Breve storia del nucleare berlusconiano


La linea del governo Berlusconi sul nucleare è cambiata ancora.
A pochi giorni dalla tragedia giapponese e dalla ferita di Fukushima il ministro dell’Ambiente, Stefania Prestigiacomo, aveva dichiarato che, nonostante tutto, la promessa elettorale sul passaggio al nucleare fatta da Berlusconi in fase di campagna elettorale sarebbe stata mantenuta. L’Italia e le scelte del governo dovevano allora dare impressione di solidità e sicurezza.
Circa un mese dopo la presa di posizione della Prestigiacomo il governo decideva in merito alle politiche sul nucleare una moratoria di una dozzina di mesi. Una pausa di riflessione di un anno. Pausa motivata dall’attesa dei risultati degli ‘stress test‘ che si sarebbero effettuati nell’arco del 2011 su molte delle centrali nucleari attive sul suolo europeo.
A metà marzo l’opinione del ministro dell’Ambiente era già cambiata, seppur per motivi diversi da quelli dichiarati dal governo in sostanza si creava una rottura: “E’ finita – afferma la Prestigiacomo intercettatta durante una conversazione con il portavoce del governo, Paolo Bonaiuti, e il ministro dell’Economia, Giulio Tremonti – non possiamo mica rischiare le elezioni per il nucleare. Non facciamo cazzate. Bisogna uscirne ma in maniera soft. Ora non dobbiamo fare nulla, si decide tra un mese“.

Il mese è passato. Ieri il governo ha presentato al Senato un emendamento al cosiddetto “decreto Omnibus” che abroga le norme che aprivano la strada alla costruzione in Italia di nuovi impianti nucleari. Il decreto dovrebbe essere approvato oggi dal Senato e domani dalla Camera. Modificando l’articolo 5 del decreto il governo blocca la “definizione e attuazione del programma di localizzazione, realizzazione ed esercizio nel territorio nazionale di impianti di produzione di energia elettrica nucleare”, affidando al Consiglio dei Ministri la definizione di una nuova Strategia energetica nazionale. “La Strategia terrà conto delle indicazioni stabilite dall’Ue e dai competenti organismi internazionali; e, prima di essere approvata definitivamente dal Consiglio dei Ministri, sarà sottoposta all’esame della conferenza Stato-Regioni e delle competenti Commissioni parlamentari”.
Berlusconi ha dunque deciso di ammettere l’insostenibilità del suo programma elettorale?

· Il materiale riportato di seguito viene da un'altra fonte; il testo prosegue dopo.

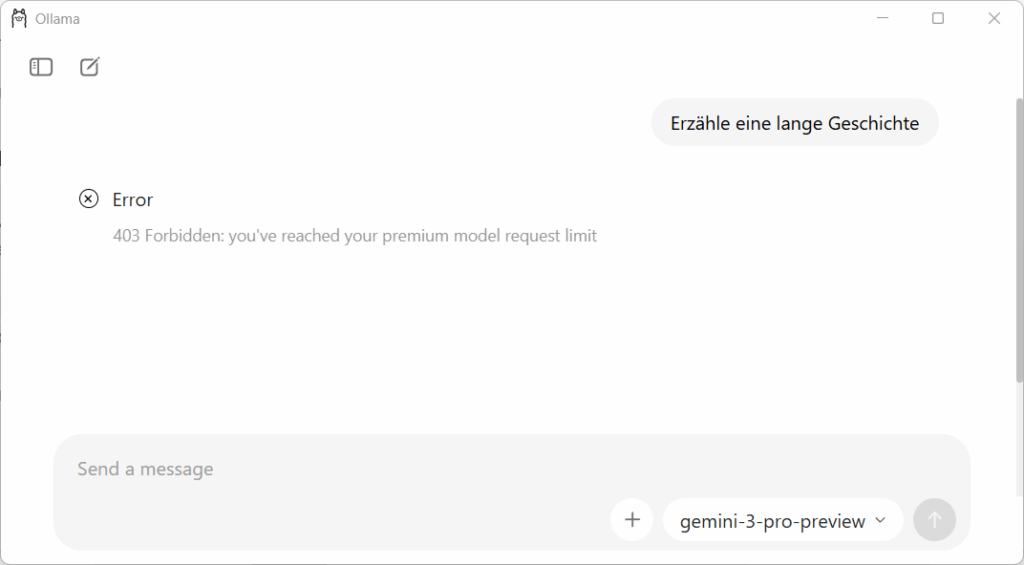1024x565 pixels.
Task: Click the empty chat area below the error
Action: [500, 340]
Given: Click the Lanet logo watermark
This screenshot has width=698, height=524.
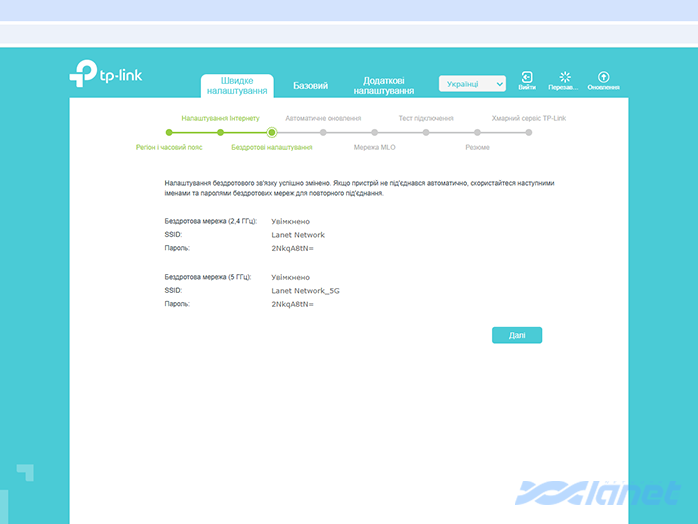Looking at the screenshot, I should tap(597, 494).
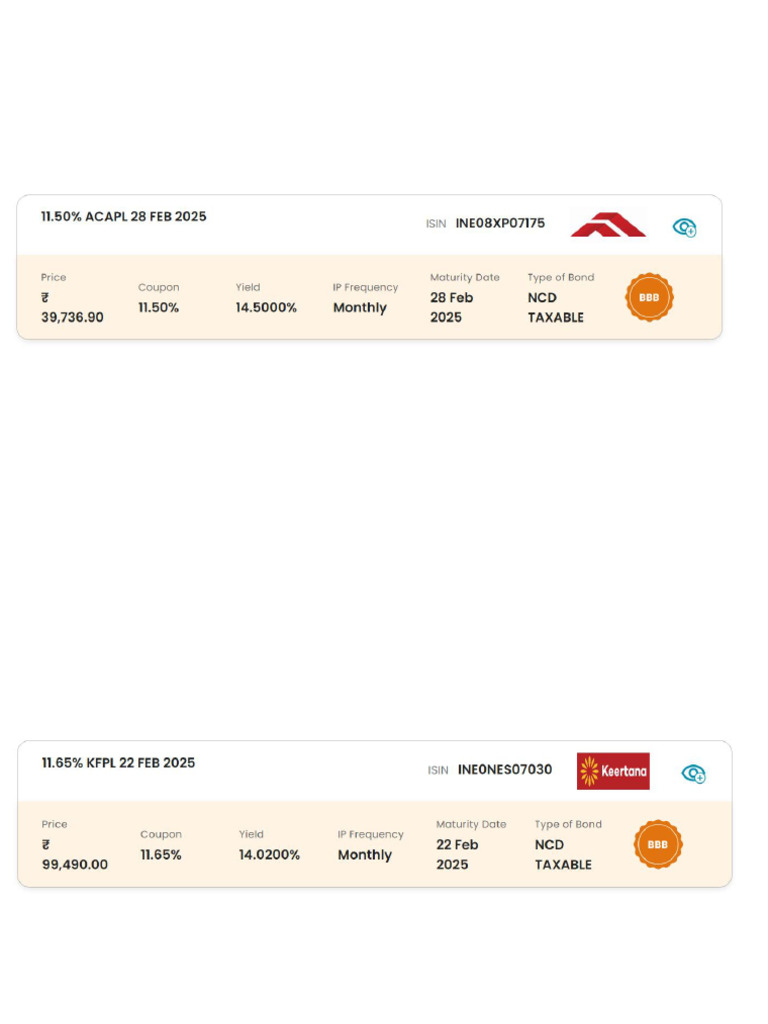
Task: Click the BBB rating badge on ACAPL bond
Action: click(x=649, y=297)
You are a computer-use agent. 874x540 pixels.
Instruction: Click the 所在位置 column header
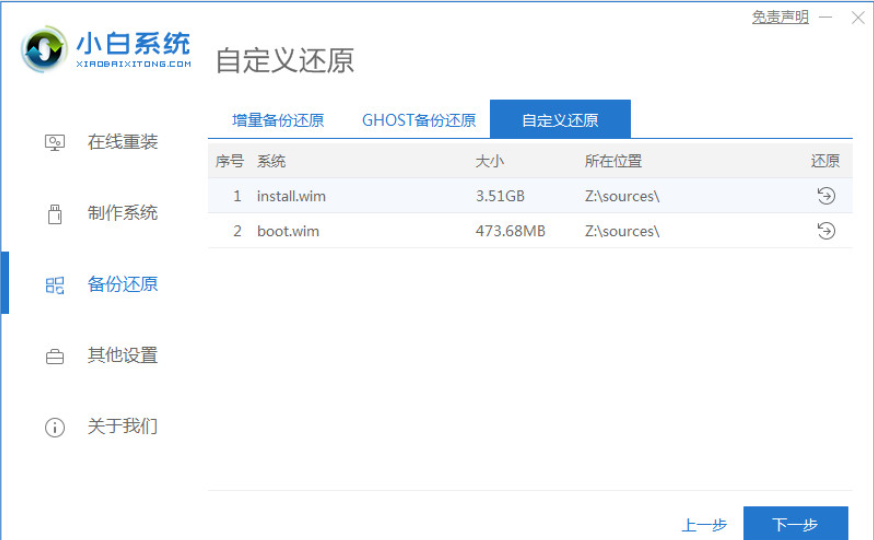point(613,161)
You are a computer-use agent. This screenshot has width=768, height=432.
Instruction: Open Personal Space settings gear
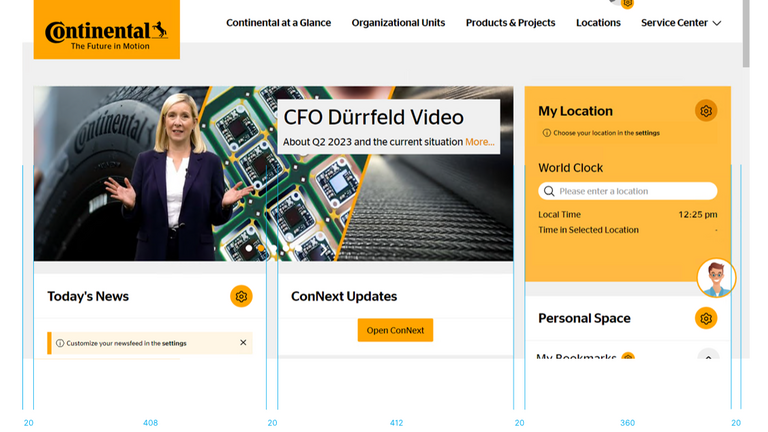[706, 318]
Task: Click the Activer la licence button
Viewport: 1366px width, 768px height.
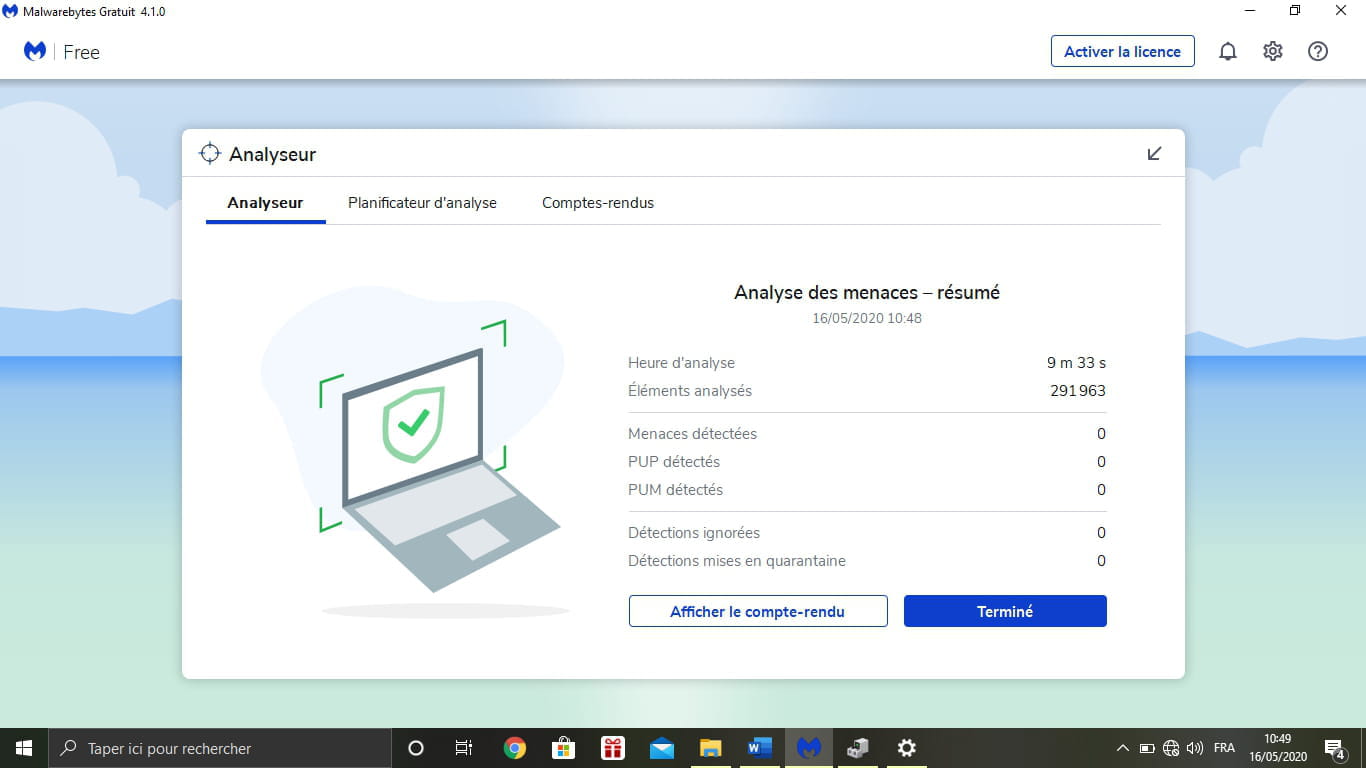Action: tap(1122, 52)
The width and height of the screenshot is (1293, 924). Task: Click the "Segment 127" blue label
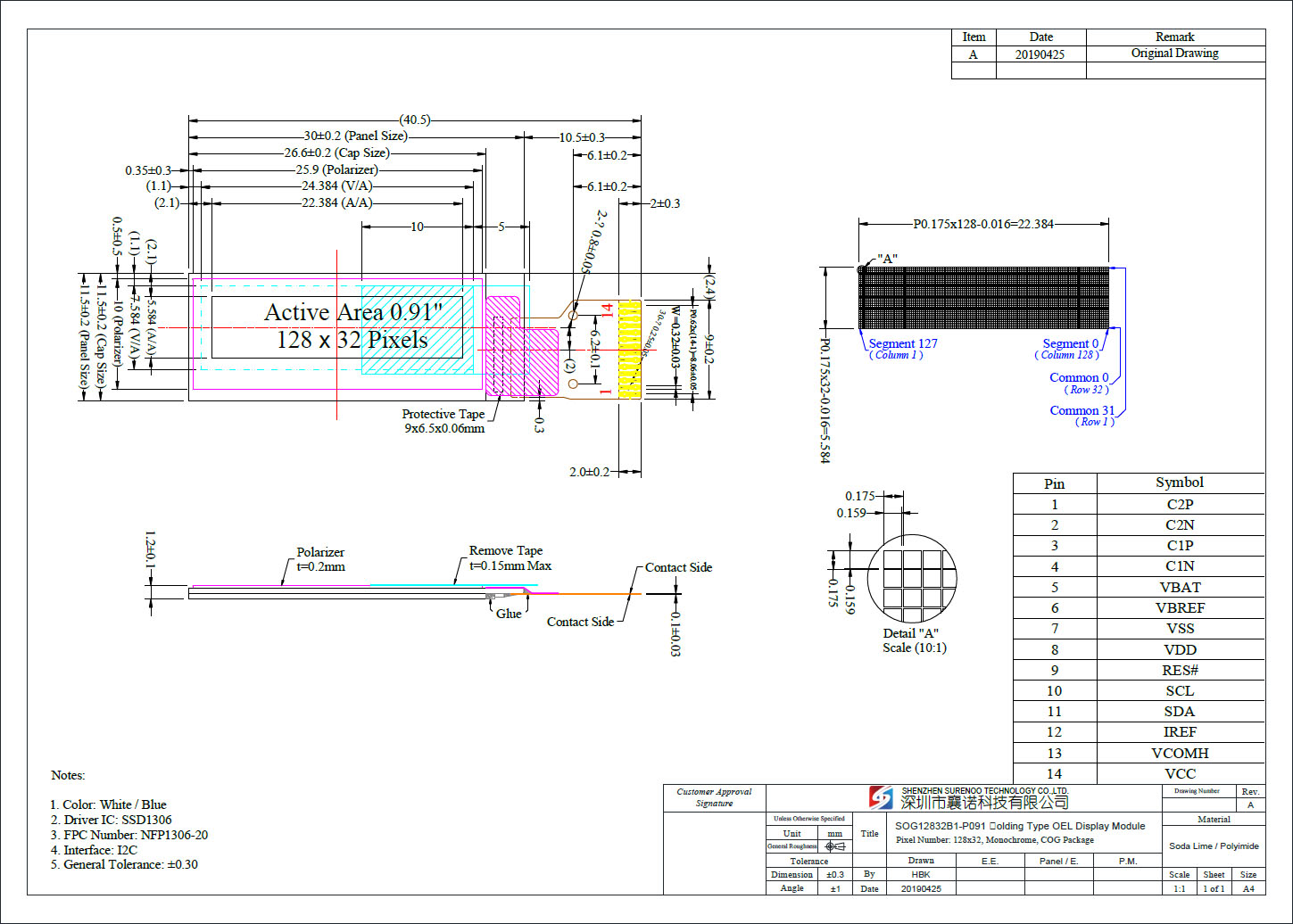point(903,343)
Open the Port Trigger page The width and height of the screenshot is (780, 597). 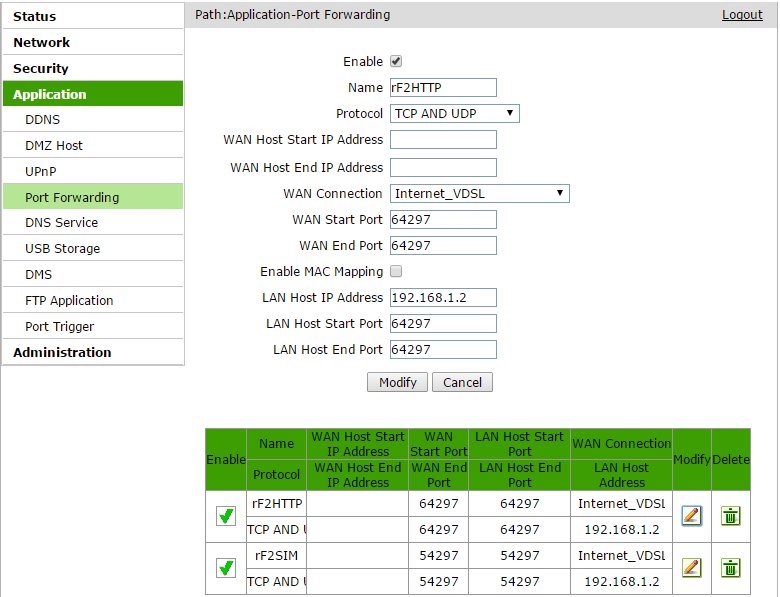pyautogui.click(x=60, y=326)
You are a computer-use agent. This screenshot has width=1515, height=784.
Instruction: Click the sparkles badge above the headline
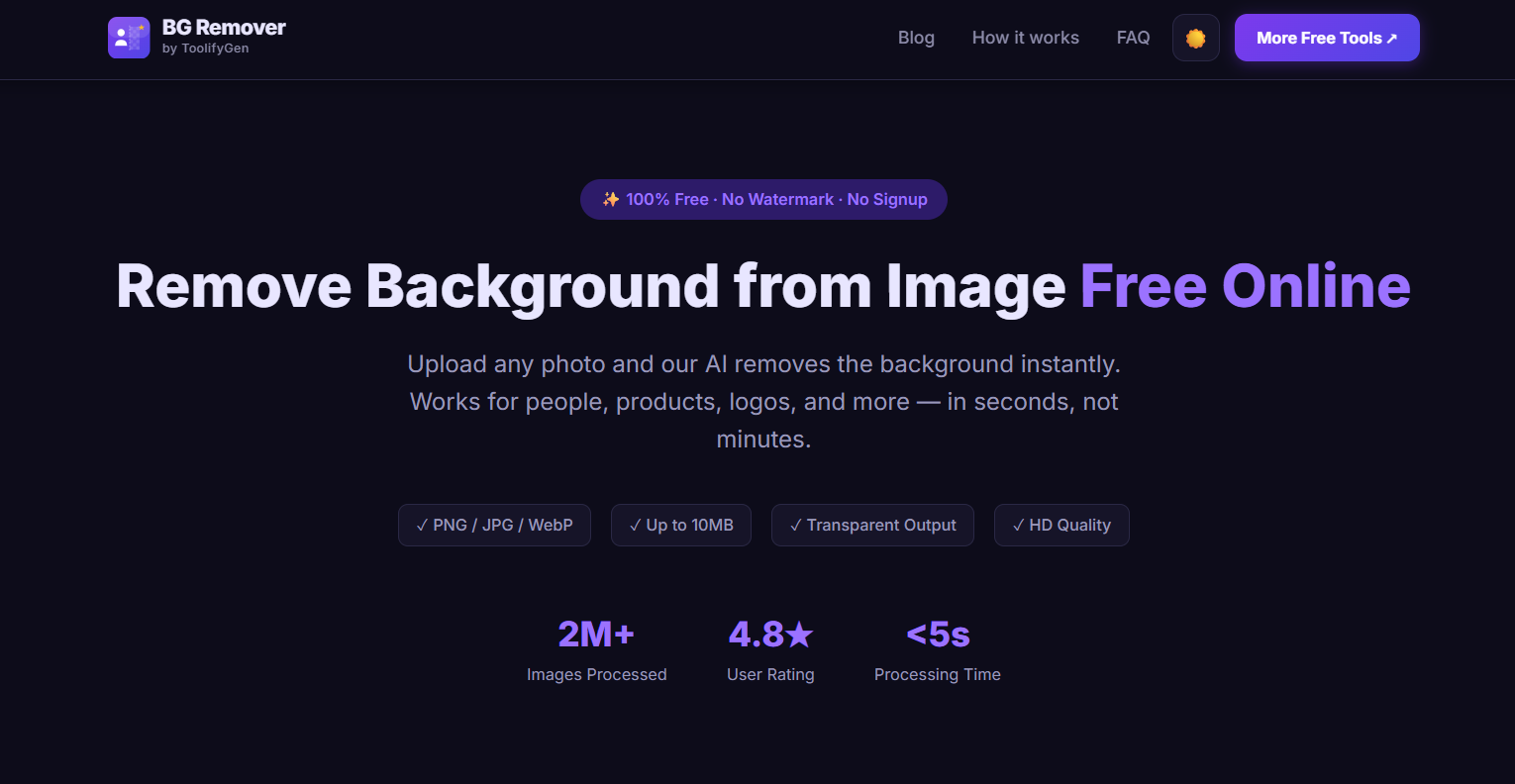(611, 199)
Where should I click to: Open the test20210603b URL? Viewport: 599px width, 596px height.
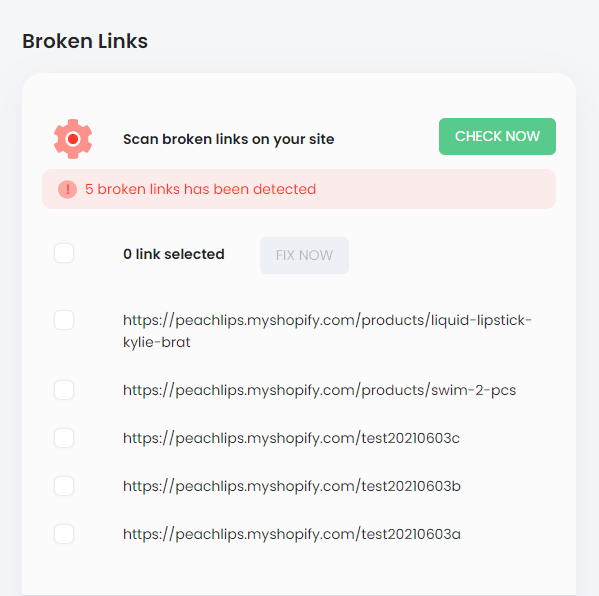[x=291, y=486]
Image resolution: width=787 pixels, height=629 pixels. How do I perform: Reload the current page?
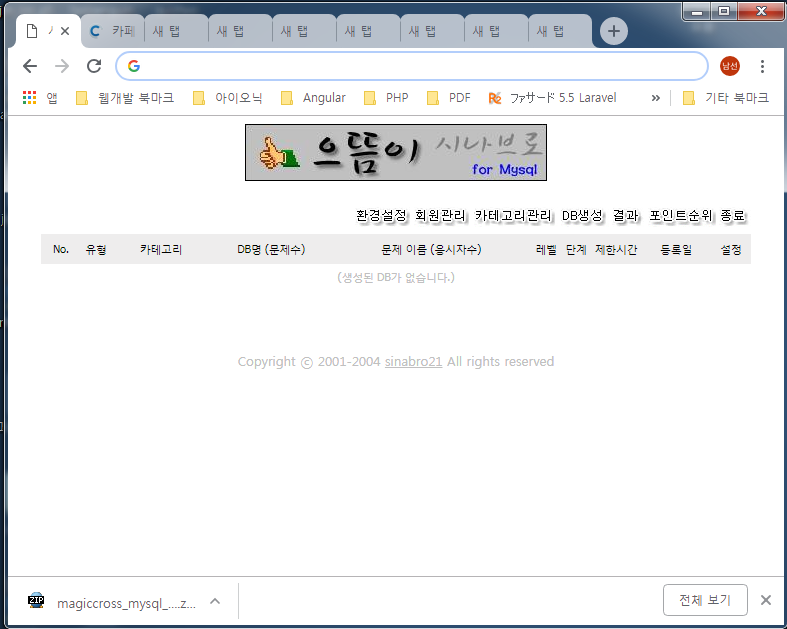coord(94,66)
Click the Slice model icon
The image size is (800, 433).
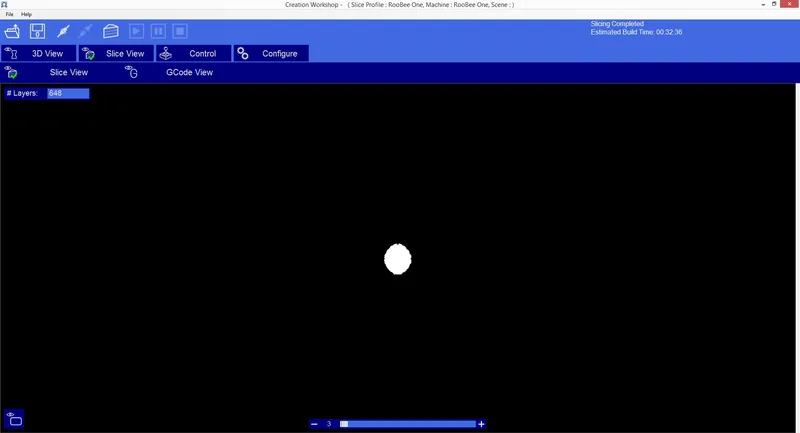coord(111,32)
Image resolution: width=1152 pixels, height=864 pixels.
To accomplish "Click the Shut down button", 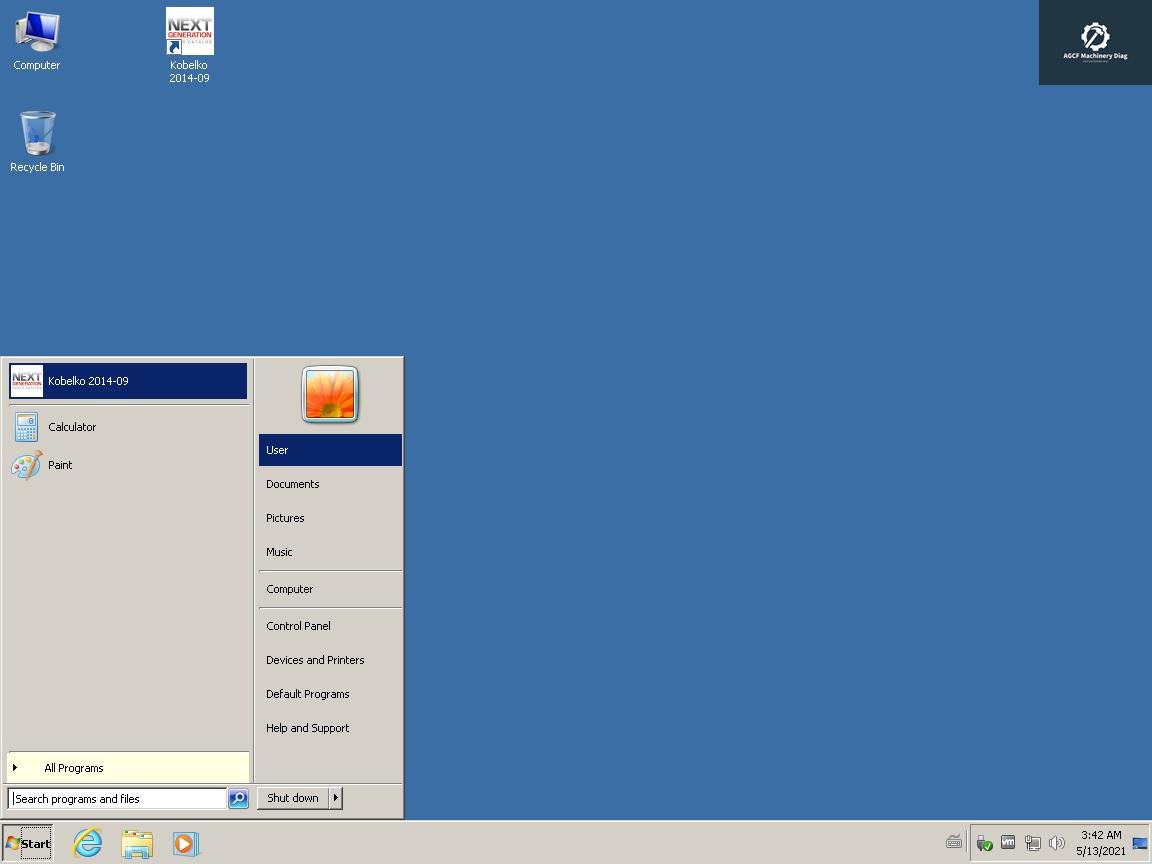I will [291, 798].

Non lo sappiamo. Sicuramente rinunciando (temporaneamente) alla realizzazione del piano nucleare per l’Italia svuota di significato uno dei tre referendum che si terranno il 12 e 13 giugno. Togliendo al cittadino la pronunciazione sull’utilizzo o meno di energie derivanti da fonti nucleari, quel che rimane – gli altri due referendum – è la scelta sull’approvazione o il rifiuto della privatizzazione dell’acqua e del legittimo impedimento (ossia, a chi spetta, tra giudice e imputato, decidere se gli impegni istituzionali dello stesso imputato sono o no adeguati a rinviare le udienze).
Il nucleare era tra tutte e tre le tematiche referendarie quella che forse smuoveva di più la sensibilità degli italiani, alla luce dei continui aggiornamenti provenienti da Fukushima, ma anche del ricordo del vecchio referendum, con responso negativo, avutosi negli anni ’60 sulla stessa proposta. Insomma sarebbe stata una sconfitta sicura per il governo, poco utile in vista delle elezioni amministrative.
Quello che viene dunque da chiedersi è se questo abbandono sul nucleare sia un’illuminazione, che porti speranza di ravvedimento anche sulla privatizzazione dell’acqua e addirittura sul legittimo impedimento, oppure è una mossa da campagna elettorale?